- Born: 26 December 1865 Ulladulla, New South Wales
- Died: 3 October 1949 (aged 84) Darlinghurst, New South Wales
- Education: Newington College University of Sydney
- Occupations: Barrister King's Counsel
- Spouse: Florence Amelia (née Brierley)
- Children: John Wentworth Shand QC (1897–1959) son
- Parent(s): Mary (née Barclay) and John Shand
- Relatives: Alec Shand QC (1929–2011) grandson Dr Cecil Purser brother-in-law Adam Shand great-grandson

= Alexander Shand (barrister) =

Australian barrister

Alexander Barclay Shand (26 December 1865 – 3 October 1949) was an Australian barrister and King's Counsel. He became a leading legal figure in NSW. Shand refused an invitation to become a New South Wales Supreme Court Judge but served as a Royal Commissioner.

==Biography==
Shand was born in Ulladulla, New South Wales, to John Shand and Mary (née Barclay). John Shand (1825–1891) had arrived in Sydney in 1853 as a stonemason before becoming a farmer and finally a police magistrate at Penrith Court. Shand Snr founded a legal dynasty that produced three generations of barristers. A. B. Shand, as he came to be known, was educated at Newington College commencing in 1880. He went up to the University of Sydney and graduated as a Bachelor of Arts in 1884. Following graduation and articles, Shand was admitted to the New South Wales Bar in 1887. He was the Crown Prosecutor on the NSW western circuit in 1895-6 and took silk in 1906. He became a leading member of the Bar Council.
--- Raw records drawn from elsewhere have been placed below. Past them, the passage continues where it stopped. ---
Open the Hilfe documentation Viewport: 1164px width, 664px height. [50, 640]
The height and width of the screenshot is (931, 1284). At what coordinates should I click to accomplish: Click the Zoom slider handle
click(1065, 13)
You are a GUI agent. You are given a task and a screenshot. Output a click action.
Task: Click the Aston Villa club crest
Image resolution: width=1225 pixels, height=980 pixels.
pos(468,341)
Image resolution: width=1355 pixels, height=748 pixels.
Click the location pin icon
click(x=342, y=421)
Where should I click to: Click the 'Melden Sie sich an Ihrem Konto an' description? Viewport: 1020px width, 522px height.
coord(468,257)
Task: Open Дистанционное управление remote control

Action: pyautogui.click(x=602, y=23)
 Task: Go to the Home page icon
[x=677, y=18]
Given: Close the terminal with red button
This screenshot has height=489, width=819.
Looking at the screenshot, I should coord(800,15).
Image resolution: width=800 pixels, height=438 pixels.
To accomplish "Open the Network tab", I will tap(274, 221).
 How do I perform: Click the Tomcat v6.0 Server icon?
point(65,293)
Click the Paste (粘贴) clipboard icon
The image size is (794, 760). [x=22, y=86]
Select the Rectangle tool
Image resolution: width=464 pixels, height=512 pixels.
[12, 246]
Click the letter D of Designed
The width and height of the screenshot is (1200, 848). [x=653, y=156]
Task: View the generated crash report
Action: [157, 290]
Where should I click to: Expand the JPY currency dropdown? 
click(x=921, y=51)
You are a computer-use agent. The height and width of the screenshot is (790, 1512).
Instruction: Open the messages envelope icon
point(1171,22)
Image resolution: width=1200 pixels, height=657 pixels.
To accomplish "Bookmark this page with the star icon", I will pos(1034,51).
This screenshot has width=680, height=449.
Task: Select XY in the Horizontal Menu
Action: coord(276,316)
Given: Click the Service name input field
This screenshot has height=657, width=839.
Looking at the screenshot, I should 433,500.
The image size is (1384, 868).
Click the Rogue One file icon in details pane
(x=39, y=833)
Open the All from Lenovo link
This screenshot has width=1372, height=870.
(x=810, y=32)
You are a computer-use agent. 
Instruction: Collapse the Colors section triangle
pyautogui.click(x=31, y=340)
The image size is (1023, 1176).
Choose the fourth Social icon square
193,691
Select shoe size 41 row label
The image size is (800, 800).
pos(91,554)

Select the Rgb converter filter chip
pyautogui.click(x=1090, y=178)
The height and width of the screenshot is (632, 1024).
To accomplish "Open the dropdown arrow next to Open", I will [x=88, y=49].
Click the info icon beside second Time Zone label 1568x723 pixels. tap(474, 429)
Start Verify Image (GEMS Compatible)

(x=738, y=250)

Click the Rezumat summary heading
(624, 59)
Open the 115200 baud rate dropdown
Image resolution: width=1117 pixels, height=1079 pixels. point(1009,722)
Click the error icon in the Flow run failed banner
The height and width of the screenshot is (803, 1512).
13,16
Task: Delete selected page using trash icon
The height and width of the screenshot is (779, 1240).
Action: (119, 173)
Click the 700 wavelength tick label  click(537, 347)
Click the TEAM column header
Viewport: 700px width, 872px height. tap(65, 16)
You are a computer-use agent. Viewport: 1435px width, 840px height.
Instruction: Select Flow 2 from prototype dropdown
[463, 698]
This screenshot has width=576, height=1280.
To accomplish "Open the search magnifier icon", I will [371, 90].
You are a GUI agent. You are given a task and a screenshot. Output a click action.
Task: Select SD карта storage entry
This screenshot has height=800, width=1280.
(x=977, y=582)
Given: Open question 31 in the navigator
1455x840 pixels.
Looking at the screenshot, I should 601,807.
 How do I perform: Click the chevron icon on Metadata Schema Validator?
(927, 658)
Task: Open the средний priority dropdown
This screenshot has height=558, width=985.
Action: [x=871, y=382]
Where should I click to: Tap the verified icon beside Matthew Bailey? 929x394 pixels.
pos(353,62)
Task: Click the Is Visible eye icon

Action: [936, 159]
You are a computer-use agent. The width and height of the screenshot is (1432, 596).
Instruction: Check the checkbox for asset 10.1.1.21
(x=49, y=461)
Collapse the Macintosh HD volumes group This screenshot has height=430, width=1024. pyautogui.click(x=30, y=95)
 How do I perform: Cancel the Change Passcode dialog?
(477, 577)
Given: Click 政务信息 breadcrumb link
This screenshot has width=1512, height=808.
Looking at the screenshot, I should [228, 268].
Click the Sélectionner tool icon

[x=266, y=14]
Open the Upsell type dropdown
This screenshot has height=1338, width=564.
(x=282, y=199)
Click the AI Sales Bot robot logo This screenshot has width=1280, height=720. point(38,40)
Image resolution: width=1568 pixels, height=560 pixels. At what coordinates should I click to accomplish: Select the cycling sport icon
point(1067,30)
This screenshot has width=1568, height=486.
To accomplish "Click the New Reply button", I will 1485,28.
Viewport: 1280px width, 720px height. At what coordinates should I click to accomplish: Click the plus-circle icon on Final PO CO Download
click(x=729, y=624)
His wife, Florence (née Brierley), became a tireless worker for the poor and infirm and sat on the boards of various hospitals, schools and women's auxiliaries. She died in October 1929. Mrs Shand was the sister of Louisa Victoria, Mrs Cecil Purser (née Brierley). Shand retired in 1930 and lived in retirement in Vaucluse, New South Wales, until his death at St Vincent's Hospital, Sydney.